John Tillman will arrive Friday at Navy-Marine Corps Memorial Stadium as he has on so many other spring days in his coaching career. He'll make his way through an entrance in the closed end zone.
The tough part might be remembering to turn right toward the visitors' locker room rather than left and walk into Navy's.
Tillman, who was a Navy assistant for 12 years, returns to Annapolis as Maryland's head coach. He left for Harvard in September 2007 and then took over the Terrapins in June.
Friday, though, will be the first time he'll face the Midshipmen in a regular-season game.
"Having spent 12 years there, that's a lot of time," Tillman said. "I get the human interest part of it. I don't have any problem with it. For me, I can get distracted by that. I still have a job to do. I owe it to my kids to put them in the best position to win. That's been my focus."
Tillman said he did not think about the Terrapins' annual date with the Mids (4-6) until this week. There were games against Georgetown, Duke, North Carolina and Virginia (among others) to prepare Maryland (7-2) for in the first two months of the season.
Yet there are undeniable connections. Tillman was the offensive coordinator when Navy reached the national title game in 2004 and spent his formative years as a coach at the academy.

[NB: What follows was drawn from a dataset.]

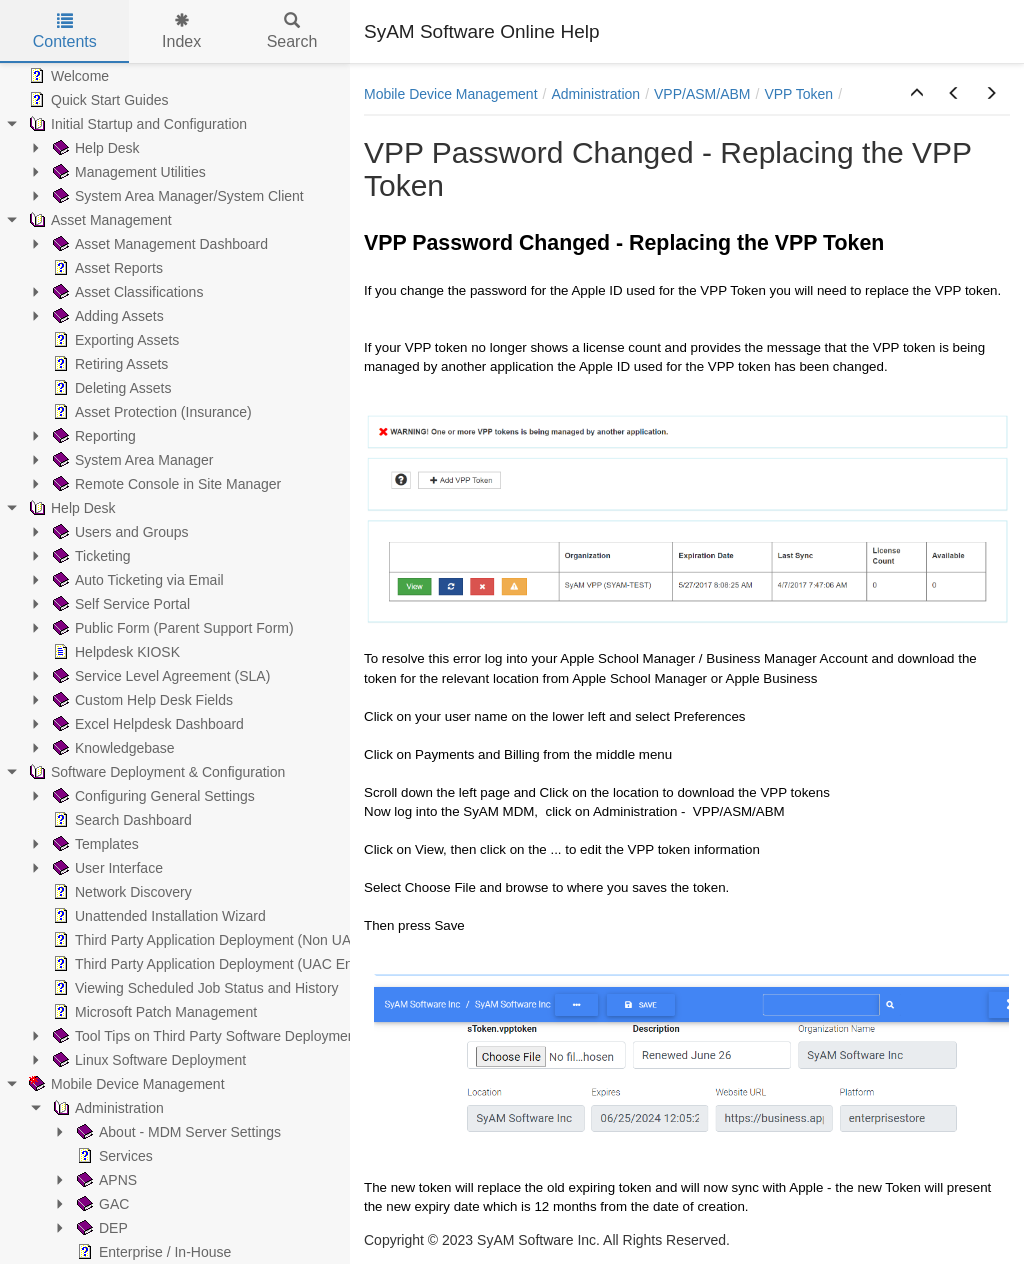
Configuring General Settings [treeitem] (152, 796)
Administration (595, 94)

"Because of the nature of the recruiting thing, he had some input in the recruiting process through our sophomore class," Navy coach Richie Meade said. "It's probably going to be kind of an interesting thing. All of our ex-players, all the guys he coached here, some of them are lieutenants in the Navy stationed here. I'm sure it'll be a little different."
There are personal ties between the coaches, too. In the years since he left Navy, Tillman made it a point to text Meade before each game to wish him luck and Meade reciprocated. The two once lived in the same Annapolis neighborhood, and Meade remembers how Tillman always gave his daughters giant candy bars ("Nimitz-class Kit Kats," Meade noted with a nod to Naval history) at Halloween.

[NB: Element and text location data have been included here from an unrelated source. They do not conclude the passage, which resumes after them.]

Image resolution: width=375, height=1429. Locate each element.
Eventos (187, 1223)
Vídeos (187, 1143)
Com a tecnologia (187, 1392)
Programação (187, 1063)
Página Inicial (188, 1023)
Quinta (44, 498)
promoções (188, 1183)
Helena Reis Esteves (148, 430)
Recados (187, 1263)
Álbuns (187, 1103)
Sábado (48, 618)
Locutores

Tillman continued sending those goodies after a lengthy experience at Navy, a dozen years to pick up on how to lead, how to manage people, how to identify and recruit quality people into an organization. He said he discovered asking more of himself was a more effective means of achieving results than simply yelling and screaming.

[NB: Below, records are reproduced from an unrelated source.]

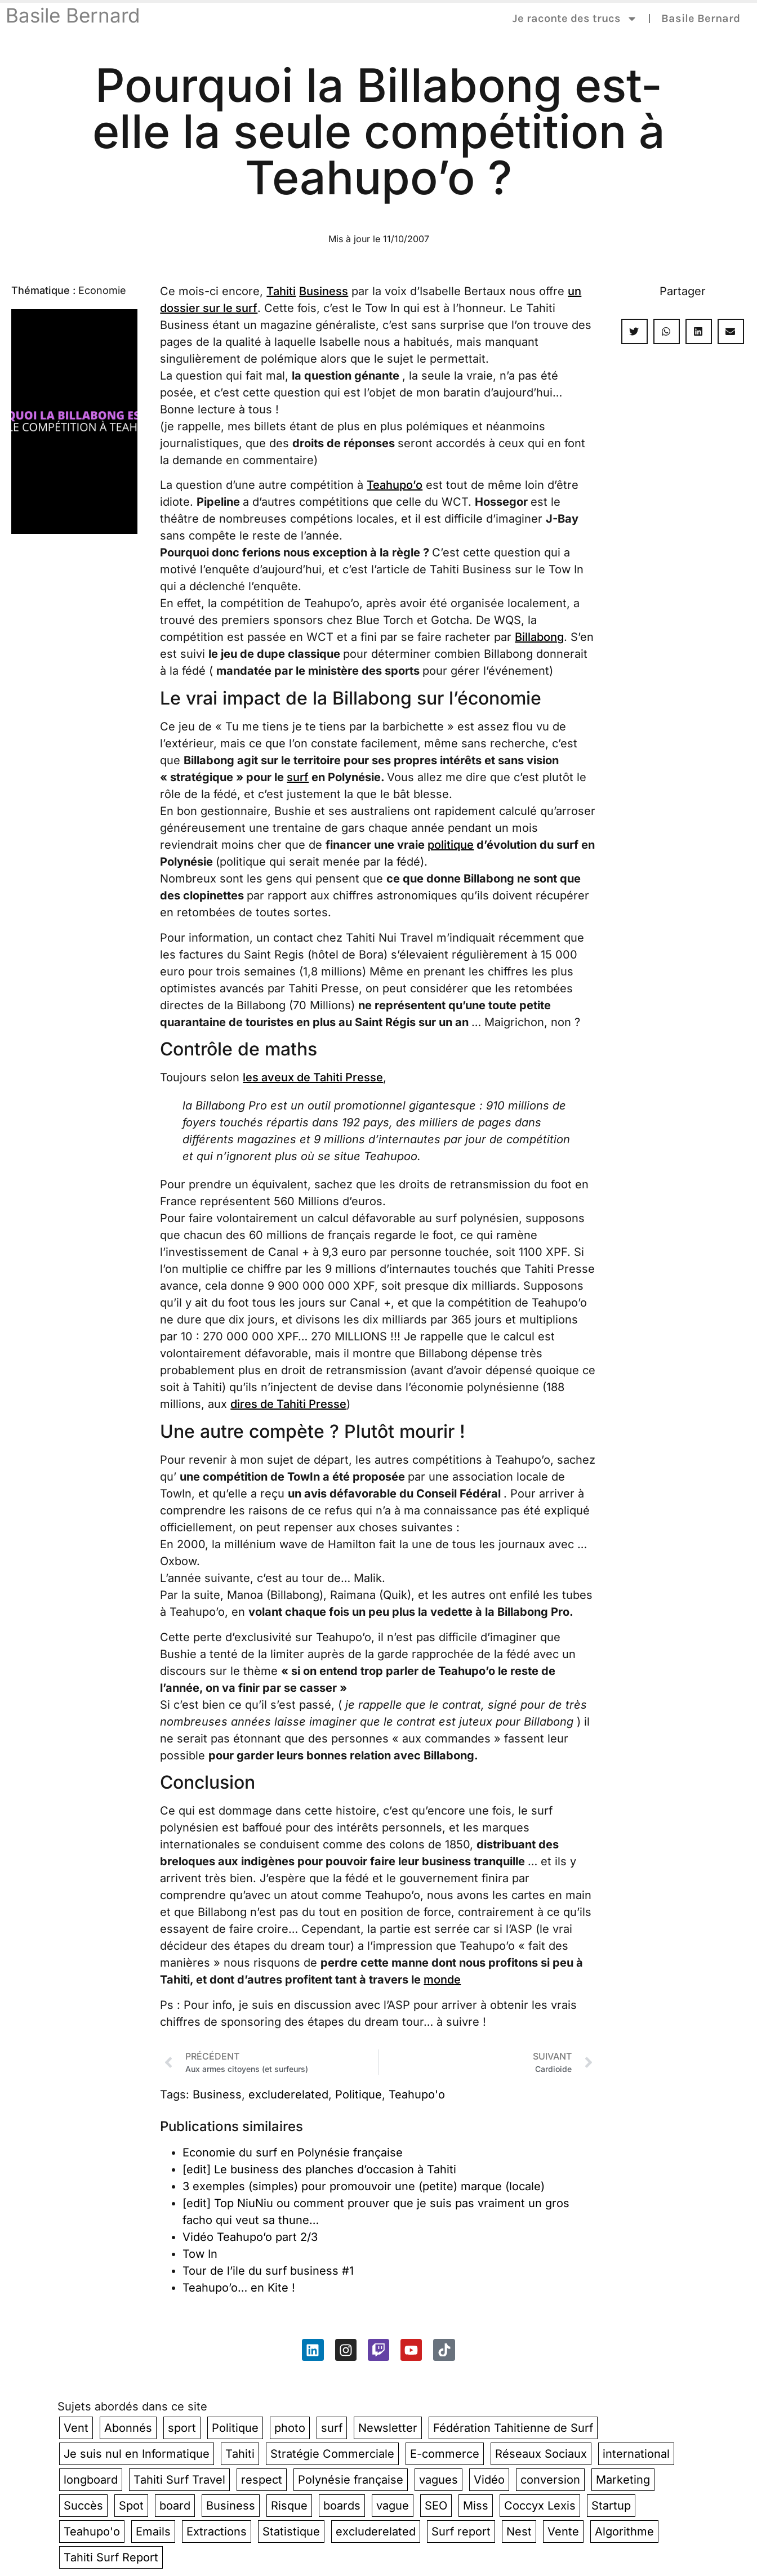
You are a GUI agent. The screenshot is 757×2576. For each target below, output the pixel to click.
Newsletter (387, 2428)
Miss (475, 2505)
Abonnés (128, 2428)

"John went from a growing into his box to growing out of his box," Meade said. "I was fortunate he did that here."
Tillman's Navy ties remain strong. He remains in touch with former stars Ben Bailey, Billy Looney, Nick Mirabito and Chris Pieczonka, and he mourned the death of Looney's brother Brendan (a Navy SEAL who was also a former Mids lacrosse player) in a helicopter crash in Afghanistan last year. Tillman also attended the last 15 Army-Navy football games, though he happens to wear a lot more red these days.
"I get a lot of ribbing for being a Maryland guy," Tillman said. "The experience there for me at that point in my life, I couldn't ask for anything more for my development personally and as a coach."
In the long run, it helped land him the Maryland job. In his first season, he has a veteran roster and a chance to make a deep push in May.
But on Friday, he'll simply be concerned with beating Navy - and making sure he takes the right turn when he enters the stadium. That by itself ensures it will be a very different night.